In Butte County, homelessness advocate Lisa Currier sees severely mentally ill people on a daily basis. Through her nonprofit Crisis Care Advocacy and Triage, she tries to connect people with doctor’s appointments and other resources.
She usually starts by taking them to the Butte County behavioral health clinic, but appointments there have about a monthlong waitlist. She said people who don’t qualify for county care end up driving 30 to 90 minutes for appointments.
“It depends on the city you live in, the amount of therapists or qualified people who can actually give medication,” she said. “It’s very difficult.”
A new report from UC San Francisco backs up what Currier is seeing on the ground. Researchers found that, if current trends continue, there will be 41 percent fewer psychiatrists than needed in California by 2028.
Janet Coffman, an associate professor of health policy at UCSF and a lead author on the study, said it’s a supply and demand problem.
“The data we have suggests that we’re not going to have enough new psychiatrists and psychologists graduating and coming into the state to practice to replace everybody who will retire,” she said. “California’s population is projected to grow, so even just assuming current rates of mental illness and substance use disorders, we’re going to need more providers.”
The report shows that while urban hubs draw mental health professionals, California’s rural north, the Inland Empire and the San Joaquin Valley have dismal doctor-to-patient ratios.
This map compares the number of patients to mental health professionals by county. The San Joaquin Valley and Inland Empire have some of the worst ratios. Click to view the full-size map and report. Healthforce Center at the University of California, San Francisco / Courtesy
Researchers found that there are no psychiatric residencies north of Sacramento, and no doctoral psychology programs in the San Joaquin Valley.
Coffman said loan repayment programs for medical students who go on to practice in underserved counties are helping to incentivize doctors to these areas.
There’s also potential to better utilize the existing workforce, she said. Psychiatric mental health nurse practitioners have prescribing authority in California, but they don’t practice independently. A change to their scope of practice would require legislation.
“Out in rural areas where it may not be cost-effective to employ both a psychiatrist and a psychiatric mental health nurse practitioner, you might not be able to use [them],” she said. “That limits our ability to utilize (them) in ways that would be helpful to the mental health system.”
The report also found that there aren’t enough Latino and African-American psychiatrists and psychologists relative to those patient populations in California.
As it stands, only 37 percent of adults in California who have a mental illness received treatment within the past year, according to a 2011 to 2015 report from the Substance Abuse and Mental Health Services Administration.
Currier said she’s seen people spiral into crisis because they made a mistake with their medication and weren’t able to get back in touch with a doctor.
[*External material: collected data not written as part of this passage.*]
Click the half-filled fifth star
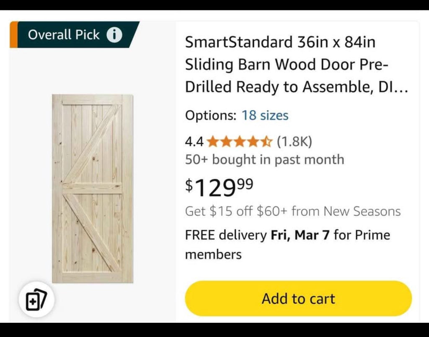 (266, 142)
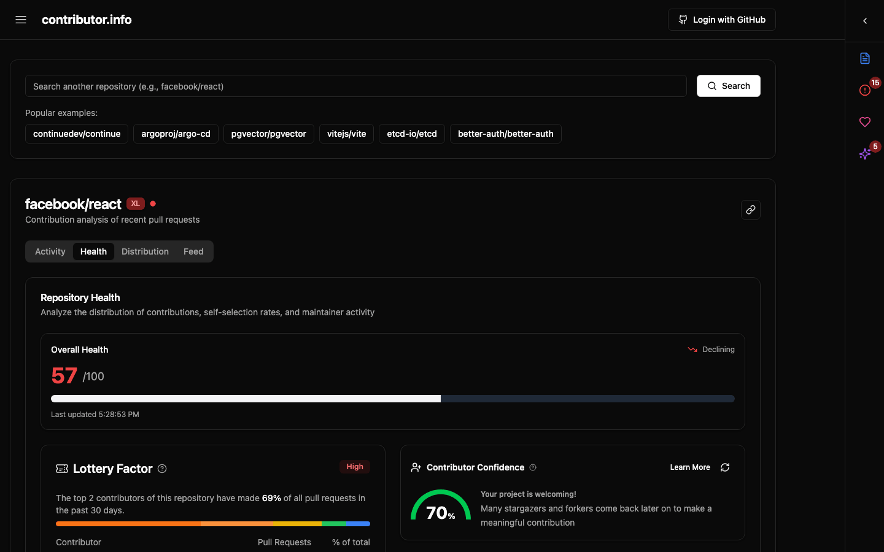Click the hamburger menu icon
884x552 pixels.
[20, 19]
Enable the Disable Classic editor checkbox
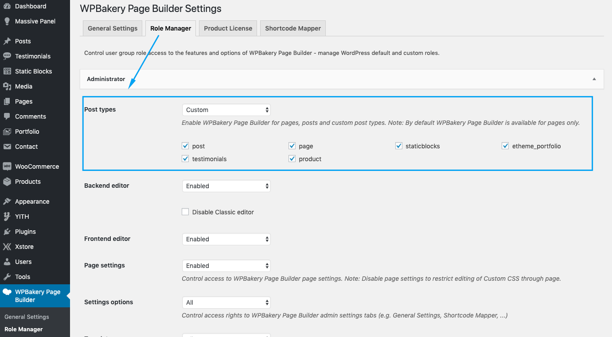The image size is (612, 337). click(185, 212)
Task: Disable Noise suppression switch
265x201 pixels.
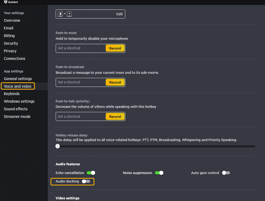Action: point(159,173)
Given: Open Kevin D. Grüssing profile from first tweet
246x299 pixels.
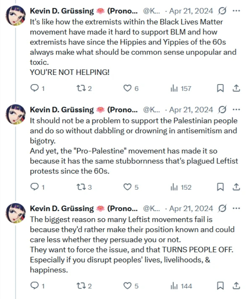Looking at the screenshot, I should 61,11.
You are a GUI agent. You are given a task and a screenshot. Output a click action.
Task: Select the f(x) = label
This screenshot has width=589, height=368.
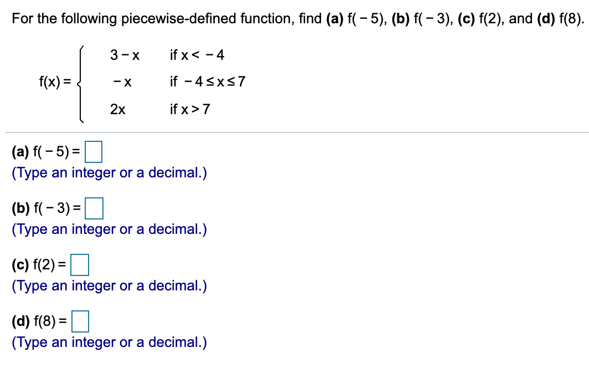[54, 82]
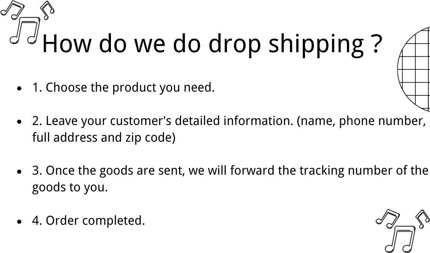Click the line "4. Order completed."
The image size is (430, 253).
point(89,221)
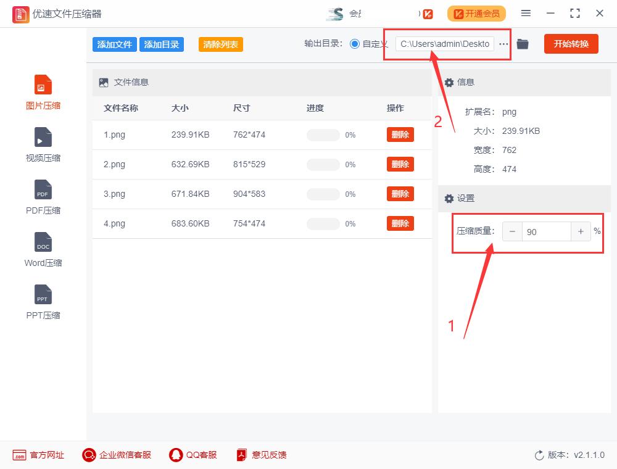Delete 2.png from the file list
The width and height of the screenshot is (617, 469).
(400, 164)
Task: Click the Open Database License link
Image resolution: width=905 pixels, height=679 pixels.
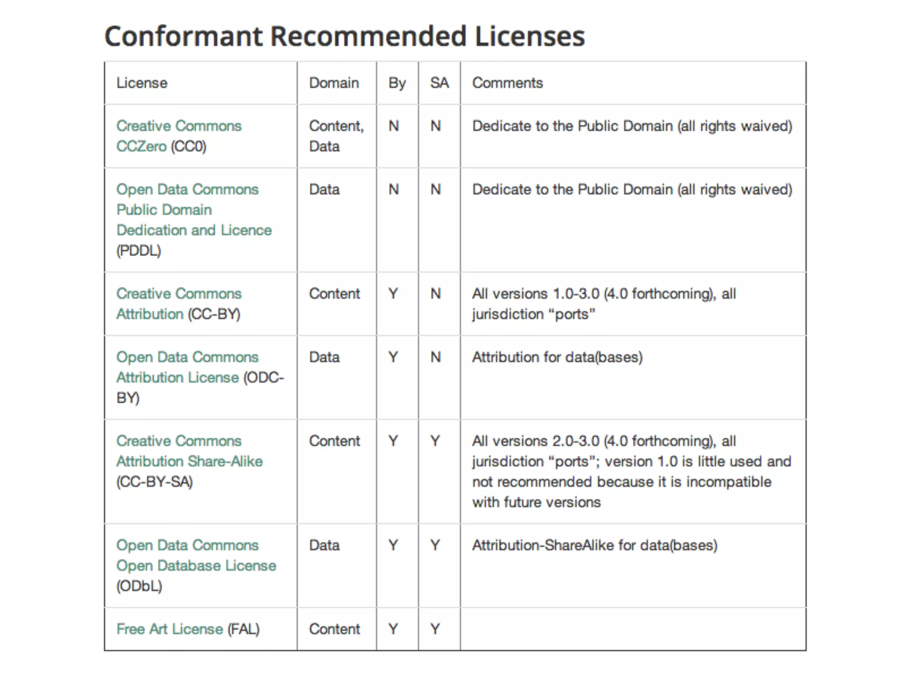Action: tap(196, 566)
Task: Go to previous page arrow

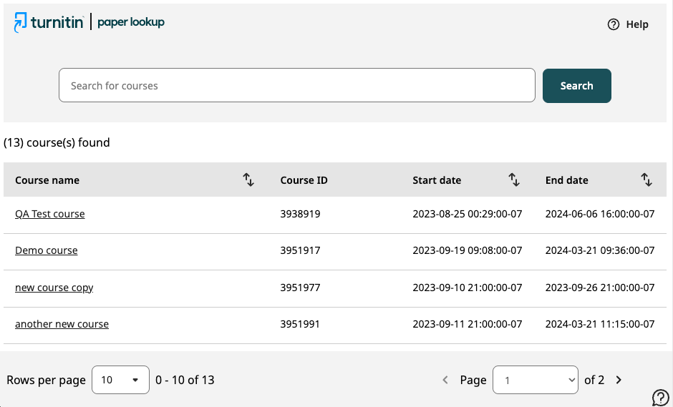Action: 445,380
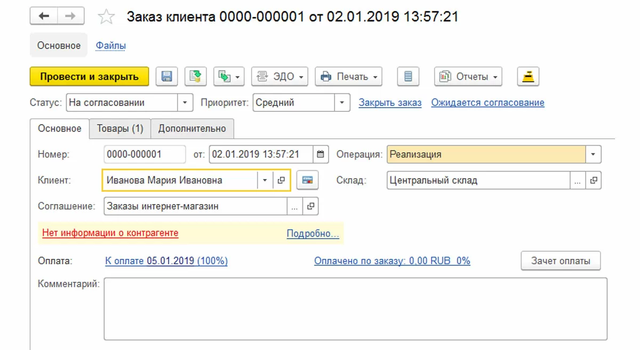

Some people stop taking their meds altogether.
“The inability to manage their medications and their mental health, as well as getting back in to see somebody … some people really don’t understand what medications do to enhance someone’s success rate,” Currier said.
Roughly 1 in 6 California adults experience mental illness, and threats of deportation, recurring mass violence and financial downturn may be increasing the need.
The report was funded by the California Health Care Foundation. The foundation is also a funder for our healthcare reporting.